PrometheusEval supports both global rubrics and instance-wise rubrics:

  • Global rubrics: A single rubric string that is applied to all instances in a batch.
  • Instance-wise rubrics: A list of rubric strings, where each rubric corresponds to a specific instance in a batch.

To define a custom rubric, you can create a rubric string using the SCORE_RUBRIC_TEMPLATE and provide the necessary criteria and score descriptions.

Example of a global rubric:

from prometheus_eval.prompts import SCORE_RUBRIC_TEMPLATE

custom_rubric_data = {
    "criteria": "Your custom criteria description",
    "score1_description": "Description for score 1",
    "score2_description": "Description for score 2",
    "score3_description": "Description for score 3",
    "score4_description": "Description for score 4",
    "score5_description": "Description for score 5"
}

custom_rubric = SCORE_RUBRIC_TEMPLATE.format(**custom_rubric_data)

You can then use the custom rubric in the single_absolute_grade, single_relative_grade, absolute_grade, or relative_grade methods of the PrometheusEval class.

Example of instance-wise rubrics:

custom_rubric_1 = "..."  # Rubric string for instance 1
custom_rubric_2 = "..."  # Rubric string for instance 2
custom_rubric_3 = "..."  # Rubric string for instance 3

instance_wise_rubrics = [custom_rubric_1, custom_rubric_2, custom_rubric_3]

When using instance-wise rubrics, ensure that the number of rubric strings in the list matches the number of instances being evaluated.

You can then use the custom rubric or instance-wise rubrics in the single_absolute_grade, single_relative_grade, absolute_grade, or relative_grade methods of the PrometheusEval class.

Example usage with instance-wise rubrics:

instructions = [...]  # List of instructions
responses = [...]  # List of responses
reference_answers = [...]  # List of reference answers (optional)
instance_wise_rubrics = [...]  # List of rubric strings for each instance

feedbacks, scores = judge.absolute_grade(
    instructions=instructions,
    responses=responses,
    params={},
    rubric=instance_wise_rubrics,
    reference_answers=reference_answers
)

By supporting both global and instance-wise rubrics, PrometheusEval provides flexibility in defining evaluation criteria specific to each instance or applying a common rubric across all instances in a batch.
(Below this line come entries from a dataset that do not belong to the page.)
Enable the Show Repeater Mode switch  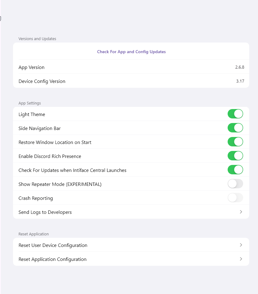pyautogui.click(x=235, y=184)
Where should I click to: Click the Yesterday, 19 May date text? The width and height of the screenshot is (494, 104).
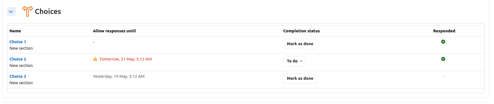point(119,76)
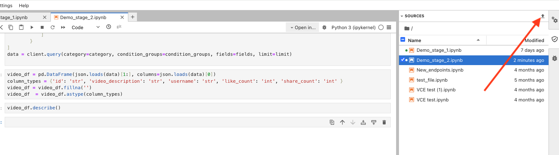Screen dimensions: 559x155
Task: Restart kernel and run all cells
Action: click(x=63, y=27)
5.3. Handling Large Datasets

When working with large datasets, you can leverage the batch processing capabilities of PrometheusEval to efficiently evaluate multiple responses simultaneously.

The absolute_grade and relative_grade methods of the PrometheusEval class allow you to pass lists of instructions, responses, and reference answers to grade a batch of responses in a single call.

Example:

instructions = [...]  # List of instructions
responses = [...]  # List of responses
reference_answers = [...]  # List of reference answers (optional)
rubric = "..."  # Rubric string

feedbacks, scores = judge.absolute_grade(
    instructions=instructions,
    responses=responses,
    params={},
    rubric=rubric,
    reference_answers=reference_answers
)

By grading responses in batches, you can significantly reduce the overall processing time compared to grading each response individually.